Online Schema Changes
ALTER TABLE on a large MySQL table acquires a lock for hours. Online schema change tools (gh-ost, pt-online-schema-change) perform the change without blocking reads or writes. gh-ost creates a shadow table with the new schema, copies data in batches, applies ongoing changes via binlog replication, and cuts over atomically (rename old→ghost, shadow→original) in milliseconds. The cutover window is the only blocking operation, reduced from hours to sub-second.
Backfill Strategy
Adding a new column to a table with 100 million rows requires backfilling existing rows. Bulk UPDATE of all rows in one query locks the table and replicates a massive transaction. Instead, batch the backfill: UPDATE … WHERE id BETWEEN X AND X+1000 LIMIT 1000, sleeping briefly between batches to avoid overwhelming the database. Track progress in a migration_state table. The backfill runs in the background over hours or days while the application continues serving traffic. New rows write to both columns immediately; old rows are gradually updated.
Database Engine Migration
Migrating from MySQL to PostgreSQL (or any engine change) requires: replicating data to the new engine in real time using CDC (Debezium streams changes from MySQL to PostgreSQL), running both engines in parallel (new writes go to MySQL primary, replicated to PostgreSQL), validating data consistency (checksums, row counts, spot-check queries), switching writes to PostgreSQL at cutover, and decommissioning MySQL. Shadow mode testing validates PostgreSQL query results match MySQL before cutover. The parallel period can run for days to build confidence.

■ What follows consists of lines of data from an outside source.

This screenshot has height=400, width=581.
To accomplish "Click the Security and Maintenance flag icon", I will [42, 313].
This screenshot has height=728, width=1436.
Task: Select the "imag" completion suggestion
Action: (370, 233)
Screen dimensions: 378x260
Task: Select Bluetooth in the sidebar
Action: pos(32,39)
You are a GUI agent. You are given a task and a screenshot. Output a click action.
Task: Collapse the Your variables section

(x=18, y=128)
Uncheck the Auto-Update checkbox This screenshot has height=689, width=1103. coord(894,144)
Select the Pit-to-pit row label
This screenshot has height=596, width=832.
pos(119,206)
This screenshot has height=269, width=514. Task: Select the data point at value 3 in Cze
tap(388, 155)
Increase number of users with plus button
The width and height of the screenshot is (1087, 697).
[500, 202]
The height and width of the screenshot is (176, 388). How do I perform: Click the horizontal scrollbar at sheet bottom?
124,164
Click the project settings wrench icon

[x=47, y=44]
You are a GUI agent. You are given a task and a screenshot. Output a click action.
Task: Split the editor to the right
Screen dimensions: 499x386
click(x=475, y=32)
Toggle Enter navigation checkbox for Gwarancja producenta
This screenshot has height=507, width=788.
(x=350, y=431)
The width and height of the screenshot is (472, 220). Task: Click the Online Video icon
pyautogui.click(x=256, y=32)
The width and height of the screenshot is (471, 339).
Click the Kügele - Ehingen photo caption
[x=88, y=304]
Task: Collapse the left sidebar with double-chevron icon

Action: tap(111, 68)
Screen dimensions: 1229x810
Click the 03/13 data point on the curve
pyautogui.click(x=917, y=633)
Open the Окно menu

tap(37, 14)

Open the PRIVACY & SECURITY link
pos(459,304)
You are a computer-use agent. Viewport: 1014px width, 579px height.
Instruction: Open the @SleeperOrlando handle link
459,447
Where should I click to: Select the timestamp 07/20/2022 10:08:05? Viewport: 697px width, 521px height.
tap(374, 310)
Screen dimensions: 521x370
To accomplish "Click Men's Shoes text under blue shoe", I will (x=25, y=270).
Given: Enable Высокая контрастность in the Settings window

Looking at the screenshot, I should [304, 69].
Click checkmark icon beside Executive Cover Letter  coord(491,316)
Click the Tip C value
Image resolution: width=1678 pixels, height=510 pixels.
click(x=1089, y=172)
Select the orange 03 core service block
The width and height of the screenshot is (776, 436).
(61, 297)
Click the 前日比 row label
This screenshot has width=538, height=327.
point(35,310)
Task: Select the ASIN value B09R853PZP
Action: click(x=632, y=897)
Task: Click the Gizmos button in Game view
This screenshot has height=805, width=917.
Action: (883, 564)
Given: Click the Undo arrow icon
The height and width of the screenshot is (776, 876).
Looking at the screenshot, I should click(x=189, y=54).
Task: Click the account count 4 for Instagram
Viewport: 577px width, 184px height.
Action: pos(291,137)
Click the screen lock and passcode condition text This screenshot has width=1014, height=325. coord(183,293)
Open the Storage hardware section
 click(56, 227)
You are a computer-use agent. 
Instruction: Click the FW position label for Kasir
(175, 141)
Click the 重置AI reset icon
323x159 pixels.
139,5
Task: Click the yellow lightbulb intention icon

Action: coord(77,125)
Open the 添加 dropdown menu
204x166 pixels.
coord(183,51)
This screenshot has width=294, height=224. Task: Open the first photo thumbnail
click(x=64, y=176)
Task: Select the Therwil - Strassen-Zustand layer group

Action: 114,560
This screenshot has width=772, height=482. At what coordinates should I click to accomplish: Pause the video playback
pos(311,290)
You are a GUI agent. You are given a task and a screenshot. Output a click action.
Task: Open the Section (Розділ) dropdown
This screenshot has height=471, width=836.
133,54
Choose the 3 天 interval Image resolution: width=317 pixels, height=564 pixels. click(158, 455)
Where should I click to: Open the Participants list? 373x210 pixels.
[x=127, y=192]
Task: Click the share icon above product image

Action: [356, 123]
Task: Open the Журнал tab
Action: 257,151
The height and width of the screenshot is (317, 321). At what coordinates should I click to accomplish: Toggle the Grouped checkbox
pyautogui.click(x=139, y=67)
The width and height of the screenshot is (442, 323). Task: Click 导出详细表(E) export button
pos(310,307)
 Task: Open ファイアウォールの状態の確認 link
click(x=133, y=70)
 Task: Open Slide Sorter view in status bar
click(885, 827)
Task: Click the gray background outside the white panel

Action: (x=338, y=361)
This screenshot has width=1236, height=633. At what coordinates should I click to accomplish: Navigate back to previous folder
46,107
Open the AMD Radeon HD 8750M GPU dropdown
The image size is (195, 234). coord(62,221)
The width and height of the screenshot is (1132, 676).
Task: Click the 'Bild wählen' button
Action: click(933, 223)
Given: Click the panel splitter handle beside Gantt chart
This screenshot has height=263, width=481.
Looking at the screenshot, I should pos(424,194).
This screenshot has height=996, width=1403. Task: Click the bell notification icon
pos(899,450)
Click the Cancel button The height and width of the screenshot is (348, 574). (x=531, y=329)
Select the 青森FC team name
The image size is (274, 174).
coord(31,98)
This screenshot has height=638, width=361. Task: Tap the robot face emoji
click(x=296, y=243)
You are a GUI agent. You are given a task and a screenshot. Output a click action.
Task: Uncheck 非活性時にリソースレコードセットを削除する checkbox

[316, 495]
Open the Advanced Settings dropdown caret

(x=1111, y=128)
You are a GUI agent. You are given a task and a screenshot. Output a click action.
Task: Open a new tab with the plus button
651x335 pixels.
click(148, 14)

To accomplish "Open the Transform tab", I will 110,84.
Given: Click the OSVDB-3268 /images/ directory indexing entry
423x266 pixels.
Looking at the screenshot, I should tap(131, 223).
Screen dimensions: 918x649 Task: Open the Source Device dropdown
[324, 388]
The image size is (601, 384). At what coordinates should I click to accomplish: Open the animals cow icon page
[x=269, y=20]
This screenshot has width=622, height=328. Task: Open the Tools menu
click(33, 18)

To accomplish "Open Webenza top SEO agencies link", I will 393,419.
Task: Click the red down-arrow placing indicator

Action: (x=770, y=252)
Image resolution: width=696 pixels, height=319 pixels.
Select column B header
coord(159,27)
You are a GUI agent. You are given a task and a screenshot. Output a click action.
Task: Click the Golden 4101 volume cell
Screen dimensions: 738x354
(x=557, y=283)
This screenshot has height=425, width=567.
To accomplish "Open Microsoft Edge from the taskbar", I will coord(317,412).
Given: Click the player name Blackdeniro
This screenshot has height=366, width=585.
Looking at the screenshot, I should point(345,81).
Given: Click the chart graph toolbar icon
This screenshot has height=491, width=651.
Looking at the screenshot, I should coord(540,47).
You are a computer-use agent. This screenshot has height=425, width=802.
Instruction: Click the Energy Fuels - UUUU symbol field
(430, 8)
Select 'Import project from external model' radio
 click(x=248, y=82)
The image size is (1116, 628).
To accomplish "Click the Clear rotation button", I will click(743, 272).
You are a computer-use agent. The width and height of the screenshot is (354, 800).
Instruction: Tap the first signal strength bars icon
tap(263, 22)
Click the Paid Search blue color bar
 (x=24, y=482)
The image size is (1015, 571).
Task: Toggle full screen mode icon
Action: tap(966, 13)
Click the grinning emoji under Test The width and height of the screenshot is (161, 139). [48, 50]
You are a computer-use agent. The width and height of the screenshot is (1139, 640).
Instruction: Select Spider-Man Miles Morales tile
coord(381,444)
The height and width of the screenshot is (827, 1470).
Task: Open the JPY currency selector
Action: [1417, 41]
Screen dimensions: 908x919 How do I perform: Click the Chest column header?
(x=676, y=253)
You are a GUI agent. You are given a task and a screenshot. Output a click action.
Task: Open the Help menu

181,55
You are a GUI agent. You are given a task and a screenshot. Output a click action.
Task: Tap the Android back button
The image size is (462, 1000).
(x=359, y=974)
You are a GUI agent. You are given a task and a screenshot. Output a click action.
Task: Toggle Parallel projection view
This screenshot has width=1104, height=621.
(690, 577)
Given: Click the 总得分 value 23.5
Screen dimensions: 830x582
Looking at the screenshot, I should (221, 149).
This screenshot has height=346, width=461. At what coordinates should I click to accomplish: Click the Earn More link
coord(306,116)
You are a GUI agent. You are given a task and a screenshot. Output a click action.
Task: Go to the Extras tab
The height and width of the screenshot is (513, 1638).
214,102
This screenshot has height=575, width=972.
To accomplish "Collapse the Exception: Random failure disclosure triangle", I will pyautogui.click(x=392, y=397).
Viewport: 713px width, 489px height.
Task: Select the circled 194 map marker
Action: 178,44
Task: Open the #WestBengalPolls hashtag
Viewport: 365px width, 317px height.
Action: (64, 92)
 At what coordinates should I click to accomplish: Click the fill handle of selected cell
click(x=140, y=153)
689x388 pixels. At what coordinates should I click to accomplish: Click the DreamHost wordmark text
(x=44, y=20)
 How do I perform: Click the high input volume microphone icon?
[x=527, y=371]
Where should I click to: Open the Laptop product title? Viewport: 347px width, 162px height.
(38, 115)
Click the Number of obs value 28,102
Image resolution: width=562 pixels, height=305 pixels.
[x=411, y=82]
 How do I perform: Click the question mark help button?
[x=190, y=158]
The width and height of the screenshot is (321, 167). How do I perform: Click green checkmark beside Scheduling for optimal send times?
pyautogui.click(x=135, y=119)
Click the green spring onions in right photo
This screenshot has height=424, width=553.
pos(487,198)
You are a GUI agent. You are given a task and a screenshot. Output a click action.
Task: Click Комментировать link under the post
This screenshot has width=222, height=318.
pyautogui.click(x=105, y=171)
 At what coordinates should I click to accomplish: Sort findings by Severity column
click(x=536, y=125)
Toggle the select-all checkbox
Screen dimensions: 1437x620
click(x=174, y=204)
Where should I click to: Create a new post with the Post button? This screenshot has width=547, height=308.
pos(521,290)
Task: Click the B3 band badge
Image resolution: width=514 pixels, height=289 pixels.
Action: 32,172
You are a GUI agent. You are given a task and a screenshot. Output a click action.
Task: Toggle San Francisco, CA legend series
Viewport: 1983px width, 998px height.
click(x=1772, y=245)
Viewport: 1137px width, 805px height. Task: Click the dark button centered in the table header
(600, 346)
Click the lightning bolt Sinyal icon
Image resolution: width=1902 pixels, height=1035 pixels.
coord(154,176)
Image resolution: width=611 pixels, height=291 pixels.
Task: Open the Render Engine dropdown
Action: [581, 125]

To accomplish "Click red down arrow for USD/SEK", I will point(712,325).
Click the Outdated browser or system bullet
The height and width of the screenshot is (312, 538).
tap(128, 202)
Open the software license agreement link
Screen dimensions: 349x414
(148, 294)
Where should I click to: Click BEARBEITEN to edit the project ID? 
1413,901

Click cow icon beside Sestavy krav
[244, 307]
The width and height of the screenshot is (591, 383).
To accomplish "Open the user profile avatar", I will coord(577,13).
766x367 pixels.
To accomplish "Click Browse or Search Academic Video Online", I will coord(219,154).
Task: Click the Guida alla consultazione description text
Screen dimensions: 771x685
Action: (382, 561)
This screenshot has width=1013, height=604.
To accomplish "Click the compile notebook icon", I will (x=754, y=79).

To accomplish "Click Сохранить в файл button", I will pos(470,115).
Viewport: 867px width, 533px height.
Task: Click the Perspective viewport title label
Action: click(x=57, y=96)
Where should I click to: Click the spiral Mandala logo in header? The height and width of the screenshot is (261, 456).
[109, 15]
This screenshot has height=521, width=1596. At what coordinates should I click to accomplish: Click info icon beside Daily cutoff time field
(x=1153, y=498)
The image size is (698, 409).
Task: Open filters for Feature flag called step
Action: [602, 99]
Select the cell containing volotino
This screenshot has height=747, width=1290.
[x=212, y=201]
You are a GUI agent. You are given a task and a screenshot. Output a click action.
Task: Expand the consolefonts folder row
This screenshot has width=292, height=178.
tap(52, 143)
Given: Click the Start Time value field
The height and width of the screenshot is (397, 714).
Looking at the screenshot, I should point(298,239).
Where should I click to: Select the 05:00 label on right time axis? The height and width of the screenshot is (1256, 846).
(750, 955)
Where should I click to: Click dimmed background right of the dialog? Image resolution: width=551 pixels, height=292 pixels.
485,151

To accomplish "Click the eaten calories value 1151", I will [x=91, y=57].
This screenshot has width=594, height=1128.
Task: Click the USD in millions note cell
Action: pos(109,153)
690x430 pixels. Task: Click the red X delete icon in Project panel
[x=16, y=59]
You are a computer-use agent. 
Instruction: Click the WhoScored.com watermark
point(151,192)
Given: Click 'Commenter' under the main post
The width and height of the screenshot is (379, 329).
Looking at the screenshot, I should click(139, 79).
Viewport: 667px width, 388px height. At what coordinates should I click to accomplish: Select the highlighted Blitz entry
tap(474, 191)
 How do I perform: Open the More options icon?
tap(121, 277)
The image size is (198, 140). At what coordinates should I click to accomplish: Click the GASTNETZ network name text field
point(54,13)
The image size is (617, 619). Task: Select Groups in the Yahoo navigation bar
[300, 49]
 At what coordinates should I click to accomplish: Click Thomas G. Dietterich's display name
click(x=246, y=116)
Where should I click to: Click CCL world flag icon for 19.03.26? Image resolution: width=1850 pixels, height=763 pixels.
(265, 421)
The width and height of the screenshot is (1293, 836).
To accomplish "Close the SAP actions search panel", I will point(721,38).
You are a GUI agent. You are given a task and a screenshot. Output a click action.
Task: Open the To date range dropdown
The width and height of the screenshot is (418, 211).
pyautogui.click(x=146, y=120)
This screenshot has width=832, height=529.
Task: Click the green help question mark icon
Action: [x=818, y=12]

Blue-Green Database Migration
Maintain two database versions: blue (current) and green (new schema). Replicate blue to green continuously. Validate green with read traffic (shadow queries). Cut over by pointing the application to green. Blue remains available for rollback. Requires that blue and green schemas are compatible: the application at cutover must be able to read from green without code changes, or the application and database must be deployed together with the new code reading the new schema.
Index Migrations
Adding indexes to large tables is slow and resource-intensive. MySQL and PostgreSQL both support concurrent index creation (CREATE INDEX CONCURRENTLY) that does not block reads or writes, at the cost of longer build time. Drop old indexes only after verifying the new index is used (check query plans). Index changes must be coordinated with application code changes: add the index before the application starts using the column in queries, and drop the index only after the application stops using it.
Rollback Planning
Every migration must have a tested rollback plan before it runs. Rollback for ADD COLUMN: drop the column (safe if new code writes to it but old code doesn't depend on it). Rollback for DROP COLUMN: restore from backup (destructive — test that old backups are recent and the restore time meets RTO). Rollback for data migrations: keep old data intact until migration is fully validated (expand-contract phase 1 is always rollback-safe). Document the rollback steps and test them in staging before production execution. Never run a migration without a tested rollback.